**EXTRACT**
========================

This doesn't make much sense.

(a) If the chain is ready to move, why can't the whole chain exchange contracts?

(b) Why would the agents for the place you are looking to buy have any interest in pushing you to exchange early on your current place? In any case, this implies that you are ready to exchange with your buyer. Which in turn implies that the hold up is in the other direction - upwards. But there presumably is only one property in the up direction - the one you want to buy (probate, remember?). So the problem is with your seller. Ask their agent why he is holding things up.

Please clarify!

True.

'Therefore'? There is no 'therefore' about it. You need bridging finance in order to commit to buy without simultaneously agreeing a sale - the opposite of what you implied above.

However, it is at least more plausible that the seller's agent would be pushing you to do this. (But bridging finance is not an alternative to it, more of a prerequisite, surely?)

And in this case you won't risk ending up without a roof over your head, but with a choice of two roofs!

Again, this is confusing. You say that *you* suggested the bridging loan, and that having suggested it, the seller's agent is now *insisting* on it.

What action by the agent is conditional on seeing evidence of a bridging loan?

What will he do if he doesn't see it? Sell to someone else? Why isn't he already doing this if they are ready? Or will they all be queuing up with their open-ended bridging finance certificates on Monday morning?

Don't even consider it, even if you find you can get it (which is very unlikely IMHO).

Put the time and effort involved in getting the loan (and dancing to the tune of the seller's agent) into resolving the problem with your chain that is preventing you exchanging on your own property. You know it makes sense.

Reply to
Clifford Frisby

My guess (based on experience 20 years ago) is that you will find it hard to get an open ended bridging loan which you could not support from your income indefinietly. If you could support it (as well as any existign mortgage), then you might as well simply get a mortgage on the property you are buying and accept that will own two at the same time for a while.

As others have poitned out, it's not clear from the posting where the bottleneck is. If they are still waiting for probate for the house yo uwish to buy then a loan won't help.

Probate can take ages and it's often hard to predict when it will be granted. Have the executors paid the inheritance tax yet?

Robert

Reply to
RobertL

In message , Mullroy writes

That all makes sense.

DONT do the bridging loan. It will end in tears.

Firstly it is unlikely you will get one, they arent as easy to get as some think. You will need to pay interest at between £3.5k to £4k per month on top of all your other expenditure and whilst you think you may not need to draw on it the lender will need to be sure you have the income to afford it. I dont know what your other commitments are but (depending on the lender) you will need an extra income in excess of that needed to fund your current borrowing of about £120k p.a..

========================

**AIM A**
How many lines of the records contain the string "This", with case counting? Reply with the number alone.
The text has no connection to the records.

========================

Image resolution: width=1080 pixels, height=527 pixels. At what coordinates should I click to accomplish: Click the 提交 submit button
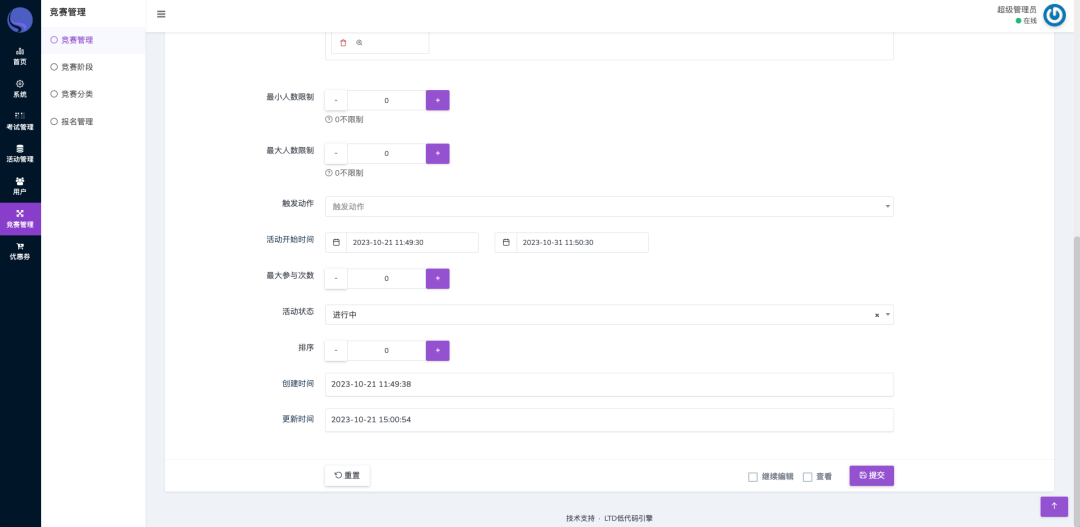pos(871,476)
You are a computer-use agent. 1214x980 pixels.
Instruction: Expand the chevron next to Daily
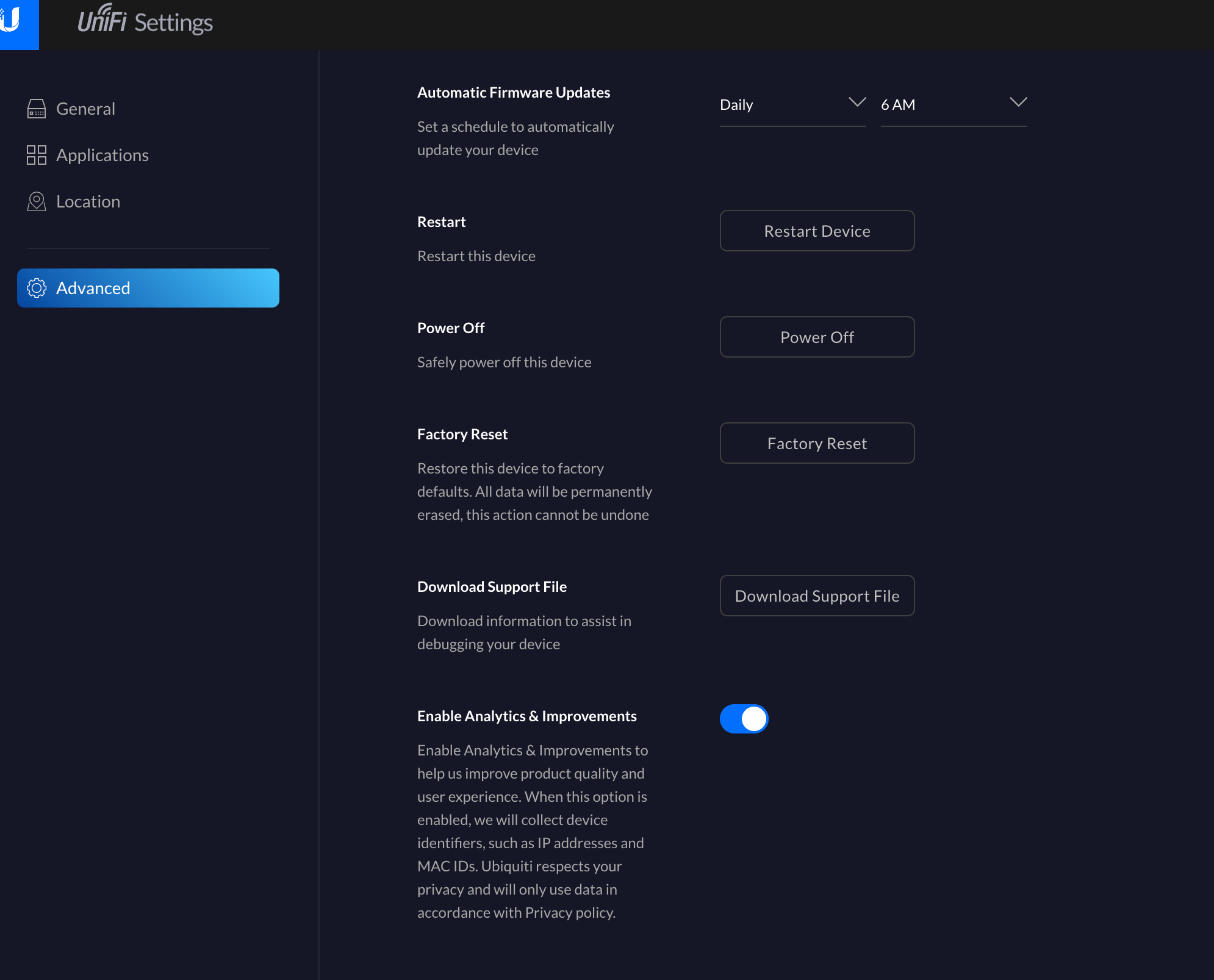pyautogui.click(x=857, y=103)
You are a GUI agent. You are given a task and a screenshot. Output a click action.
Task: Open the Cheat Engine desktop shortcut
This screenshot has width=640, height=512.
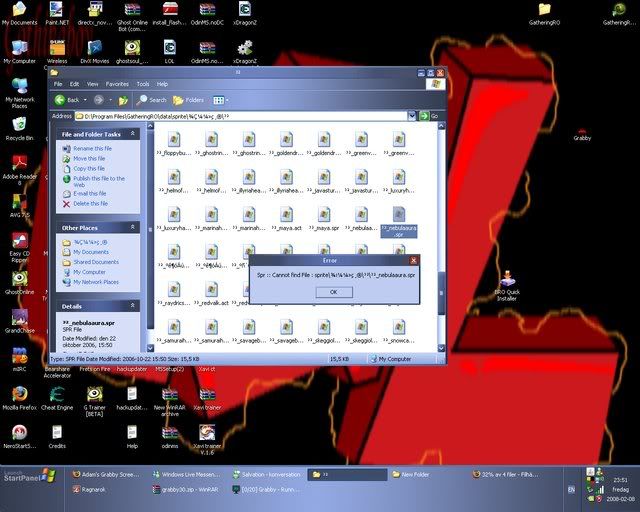(57, 396)
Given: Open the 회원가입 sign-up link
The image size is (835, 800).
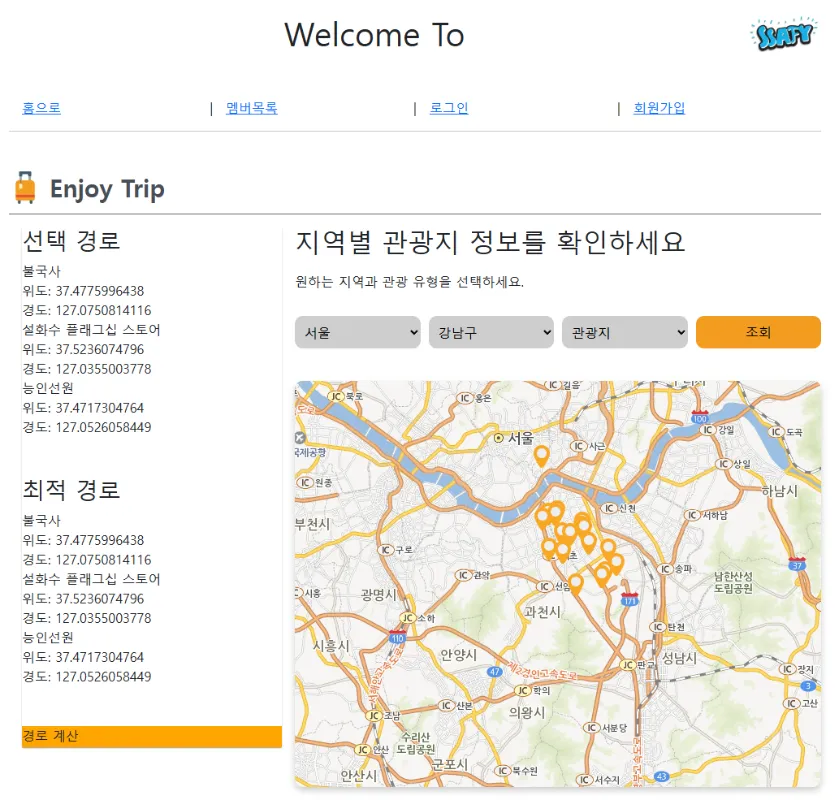Looking at the screenshot, I should pos(659,108).

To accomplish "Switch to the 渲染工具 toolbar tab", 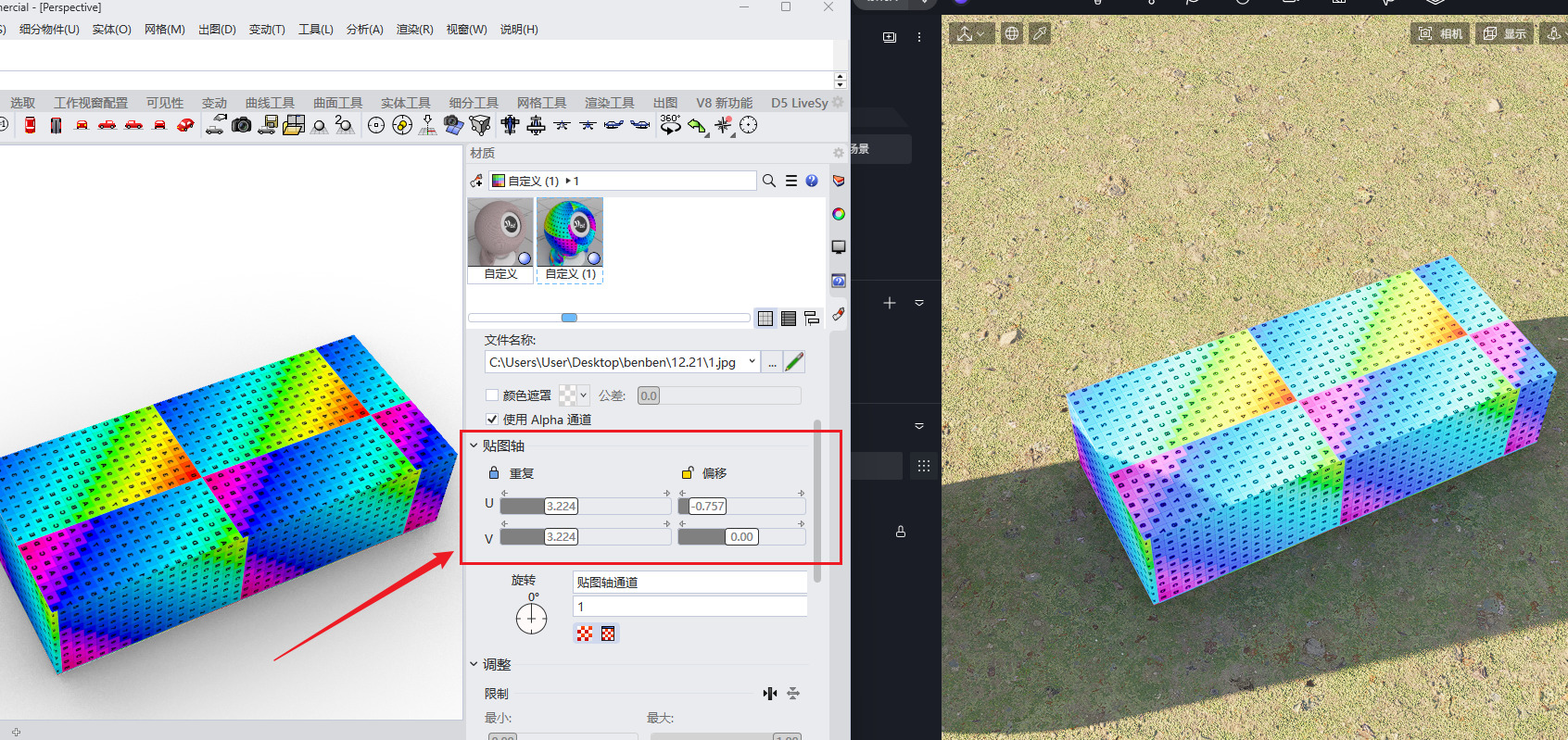I will [x=609, y=103].
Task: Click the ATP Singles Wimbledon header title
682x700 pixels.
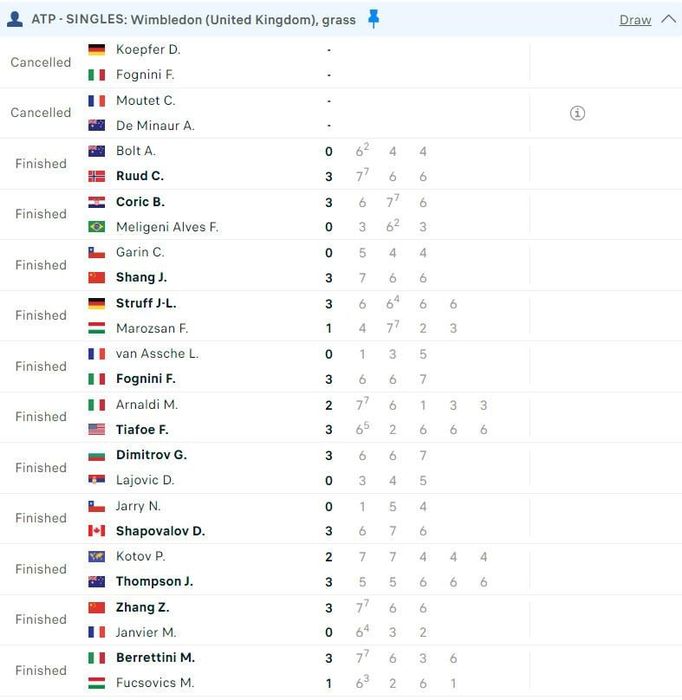Action: (193, 20)
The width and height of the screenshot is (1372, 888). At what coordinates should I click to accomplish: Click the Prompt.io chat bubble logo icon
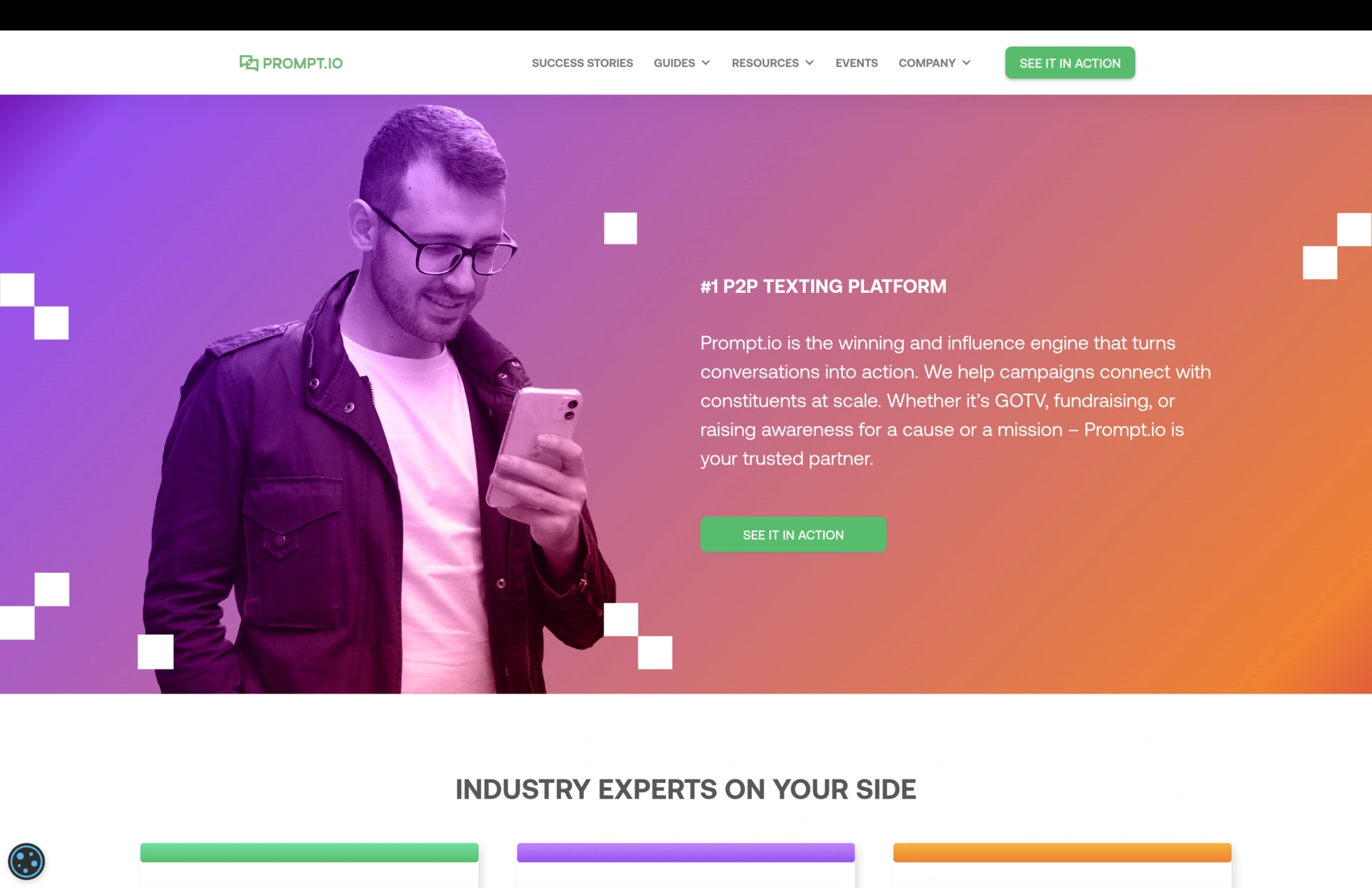click(249, 63)
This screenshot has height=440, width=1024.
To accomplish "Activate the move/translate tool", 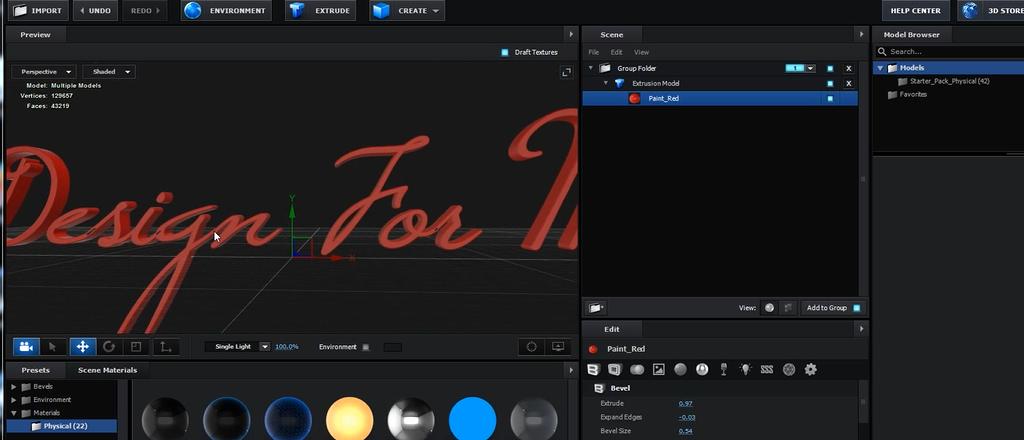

========================

**AIM B**
Answer these questions about the bridging loan discussion:
(i) How many years ago was the experience behind the guess about open-ended bridging loans?
(ii) Which tax does the discussion ask whether the executors have paid yet?
(iii) What monthly interest range does the discussion estimate for the bridging loan?

**REPLY A**
2

**REPLY B**
(i) 20 years ago
(ii) Inheritance tax
(iii) Between £3.5k and £4k per month